I had a couple of hours to spare recently and I took a quick walk down memory lane.
My father was a farmer - we had dairy cattle for a long time and it's a hard, demanding lifestyle. As kids, we weren't exactly encouraged to help out - but we did manage to sneak in and bring a gallon of milk to Mom for dinner or breakfast. I can remember clearly the hard work washing out all the dairy dishes and implements, the
milking machines, the milk cans which were uplifted daily by the milk lorry. Even more spectacular was the day when dad got his first bulk
milk cooler - second-hand from a cousin. He was as newfangled with it as it was possible to be.
I can remember the smell of the cleaning chemicals in the dairy as if it was yesterday. I can smell the cattle feed we gave in the winter, see the cattle licking the
salt lick, drinking water, eating the sweet smelling hay and silage. Once you've heard the sound of the milking machines, you would recognise it anywhere.

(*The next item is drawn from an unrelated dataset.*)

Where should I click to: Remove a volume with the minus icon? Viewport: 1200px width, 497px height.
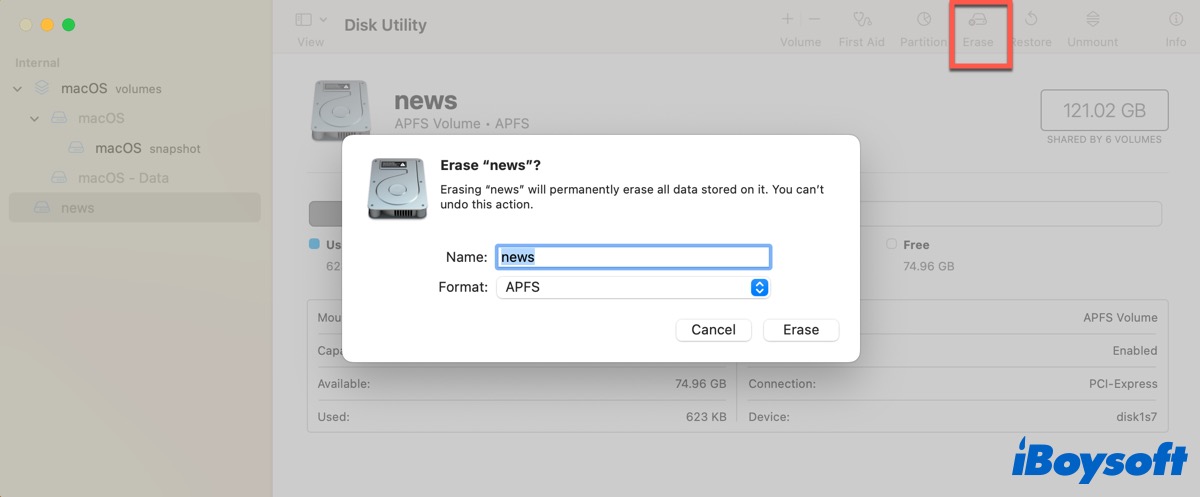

I can remember Dad crouching alongside the cows, testing each quarter to make sure the cow didn't have mastitis - because that's one of the potential side-effects of using mechanical milking machines. If there was any trace of infection, the infected quarter wasn't milked - and I don't think the rest of the milk from that animal was included in the milk collection. The vet was called out and antibiotics administered to treat the cow - I vaguely remember a small tube of ointment which was applied locally to the infected teat.
Among the other sounds - the barking of the collie dogs as they helped bring in the herd at milking time; the sound of the chains rattling as Dad tied up each cow in her stall before milking started. I remember being quite frightened when the bull was among the cattle - I never felt quite so easy about tying him up - although generally there were no problems. I can still "hear" the milk lorry arriving to pick up the day's milk. Our milking machines were driven by a vacuum arrangement attached to a tractor drive - and the sound of Dad starting that up is still with me.

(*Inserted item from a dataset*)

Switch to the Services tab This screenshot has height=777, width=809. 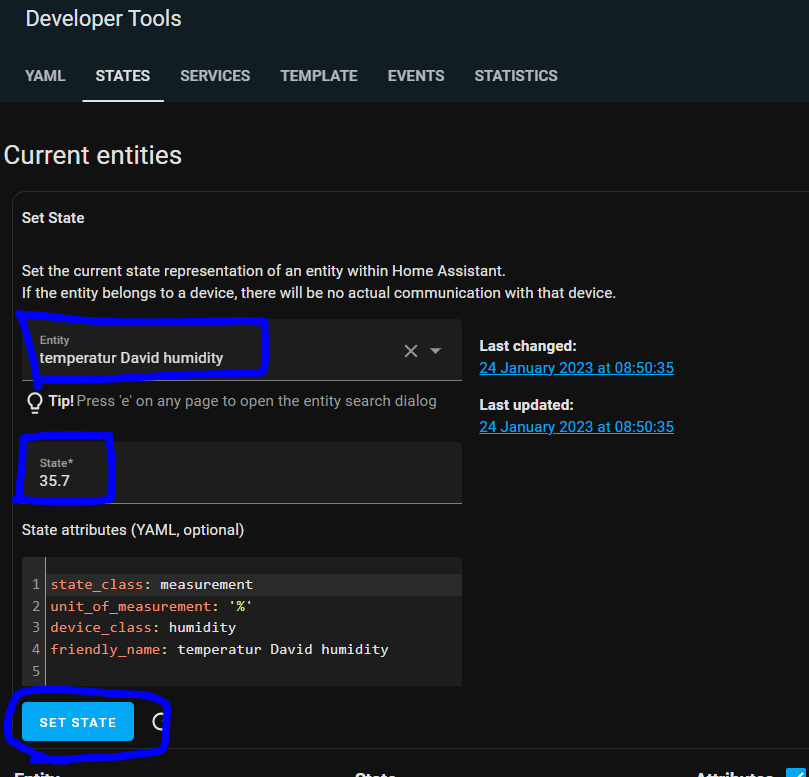(215, 76)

The cow shed is a noisy place. The cattle low, they seem to gossip to one another. Their feet made a distinctive noise on the concrete floor; you could hear them eating the hay and the cattle nuts; if they were wintered inside, you could hear the sound of them breathing. Cleaning out the byre was also a noisy affair with the dung being scraped into a collecting trough and then barrowed out to the dung heap. The hay was brought from the hayshed - and that had its own noise, too - rustling of the wind through the shed made its own light, whispering sound.
I didn't realise how very much I miss all of this - farming is a labour of love and I cherish the memory of those far off days.